Publié le 2025-10-19 18:16:00. Un auteur et ancien élu allemand, Jürgen Todenhöfer, a été interpellé à Munich et ses appareils électroniques saisis suite à des publications sur les réseaux sociaux comparant Benjamin Netanyahou aux nazis. L’affaire soulève des questions sur la liberté d’expression et la législation allemande concernant l’Holocauste.
- L’ancien parlementaire Jürgen Todenhöfer a été arrêté et ses appareils confisqués à Munich.
- Il est accusé d’avoir comparé le Premier ministre israélien Benjamin Netanyahou aux nazis dans une publication sur X (anciennement Twitter).
- L’Allemagne dispose de lois strictes contre l’incitation à la haine et la banalisation de l’Holocauste.
Jürgen Todenhöfer, âgé de 84 ans et ancien membre de l’Union chrétienne-démocrate (CDU) avant de fonder son propre parti, le Parti de la justice, en 2020, a exprimé son indignation suite à cette arrestation. Selon ses déclarations, la police aurait surveillé son domicile pendant plusieurs semaines avant de procéder à la perquisition et à la saisie de ses téléphones et appareils numériques.
Dans un message publié sur la plateforme X, M. Todenhöfer s’était adressé directement à Benjamin Netanyahou : « Monsieur Netanyahu, votre conscience ne proteste-t-elle jamais réellement lorsque vous faites aux Palestiniens la même chose que les maudits nazis ont fait aux Juifs ? »

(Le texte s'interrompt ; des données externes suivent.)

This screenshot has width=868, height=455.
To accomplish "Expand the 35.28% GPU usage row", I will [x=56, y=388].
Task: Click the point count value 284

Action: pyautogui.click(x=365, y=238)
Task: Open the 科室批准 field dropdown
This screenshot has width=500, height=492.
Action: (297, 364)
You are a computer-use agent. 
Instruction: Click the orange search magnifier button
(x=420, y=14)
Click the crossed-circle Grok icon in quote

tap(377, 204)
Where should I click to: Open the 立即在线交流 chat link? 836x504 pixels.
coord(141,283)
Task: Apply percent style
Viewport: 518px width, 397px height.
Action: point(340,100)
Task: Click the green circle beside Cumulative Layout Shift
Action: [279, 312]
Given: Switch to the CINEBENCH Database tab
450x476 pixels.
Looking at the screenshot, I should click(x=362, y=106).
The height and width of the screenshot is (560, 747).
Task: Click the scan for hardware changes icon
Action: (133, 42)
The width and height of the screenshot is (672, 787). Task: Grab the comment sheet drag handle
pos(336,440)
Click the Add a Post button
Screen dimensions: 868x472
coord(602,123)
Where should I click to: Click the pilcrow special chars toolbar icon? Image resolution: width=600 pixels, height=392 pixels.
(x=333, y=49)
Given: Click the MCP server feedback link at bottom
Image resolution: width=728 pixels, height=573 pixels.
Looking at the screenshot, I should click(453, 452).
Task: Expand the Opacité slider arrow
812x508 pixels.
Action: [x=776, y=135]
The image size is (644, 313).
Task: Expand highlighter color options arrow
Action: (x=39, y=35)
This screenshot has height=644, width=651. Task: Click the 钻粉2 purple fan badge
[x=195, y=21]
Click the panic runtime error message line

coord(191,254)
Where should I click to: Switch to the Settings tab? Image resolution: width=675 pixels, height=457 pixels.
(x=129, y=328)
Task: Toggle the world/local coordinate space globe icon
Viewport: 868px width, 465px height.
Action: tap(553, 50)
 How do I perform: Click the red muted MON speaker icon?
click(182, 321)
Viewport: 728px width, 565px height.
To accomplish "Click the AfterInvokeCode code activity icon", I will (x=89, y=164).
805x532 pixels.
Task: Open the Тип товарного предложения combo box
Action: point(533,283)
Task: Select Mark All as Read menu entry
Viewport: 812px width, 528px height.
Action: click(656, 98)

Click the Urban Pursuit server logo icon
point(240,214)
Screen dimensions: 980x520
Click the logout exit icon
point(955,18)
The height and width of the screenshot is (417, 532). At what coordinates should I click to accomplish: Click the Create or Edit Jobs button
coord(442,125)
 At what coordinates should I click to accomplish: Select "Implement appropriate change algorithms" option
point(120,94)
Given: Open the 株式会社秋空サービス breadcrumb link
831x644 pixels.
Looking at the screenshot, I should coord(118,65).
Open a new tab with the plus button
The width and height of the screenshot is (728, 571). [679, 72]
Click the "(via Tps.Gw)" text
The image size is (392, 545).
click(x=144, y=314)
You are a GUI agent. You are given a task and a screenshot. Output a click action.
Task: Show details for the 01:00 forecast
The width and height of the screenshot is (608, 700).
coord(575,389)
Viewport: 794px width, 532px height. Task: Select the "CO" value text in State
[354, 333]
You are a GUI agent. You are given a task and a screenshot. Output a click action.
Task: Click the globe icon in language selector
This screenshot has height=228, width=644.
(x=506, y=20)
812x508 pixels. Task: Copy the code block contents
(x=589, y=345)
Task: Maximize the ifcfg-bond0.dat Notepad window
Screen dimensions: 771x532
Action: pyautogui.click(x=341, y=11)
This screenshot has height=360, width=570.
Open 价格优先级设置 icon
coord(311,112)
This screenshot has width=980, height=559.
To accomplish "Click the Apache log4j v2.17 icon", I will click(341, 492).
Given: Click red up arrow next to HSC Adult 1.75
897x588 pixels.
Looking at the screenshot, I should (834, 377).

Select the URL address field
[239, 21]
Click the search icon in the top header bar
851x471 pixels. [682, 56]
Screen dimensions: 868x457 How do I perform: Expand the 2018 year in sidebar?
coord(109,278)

Bien que les autorités munichoises n’aient pas commenté officiellement cette arrestation, le contexte légal allemand est clair. Le pays interdit de relativiser ou de banaliser l’Holocauste, un crime contre l’humanité perpétré par le régime nazi. Todenhöfer, connu pour ses critiques récurrentes des politiques occidentales, notamment leur implication au Moyen-Orient, a fermement nié toute incitation. Il a rappelé qu’il avait lui-même écrit dans son ouvrage « Et si personne ne vous suit, allez-y seul » : « Il n’y a rien à relativiser à propos de l’Holocauste. C’est et reste le plus grand crime de l’histoire allemande. »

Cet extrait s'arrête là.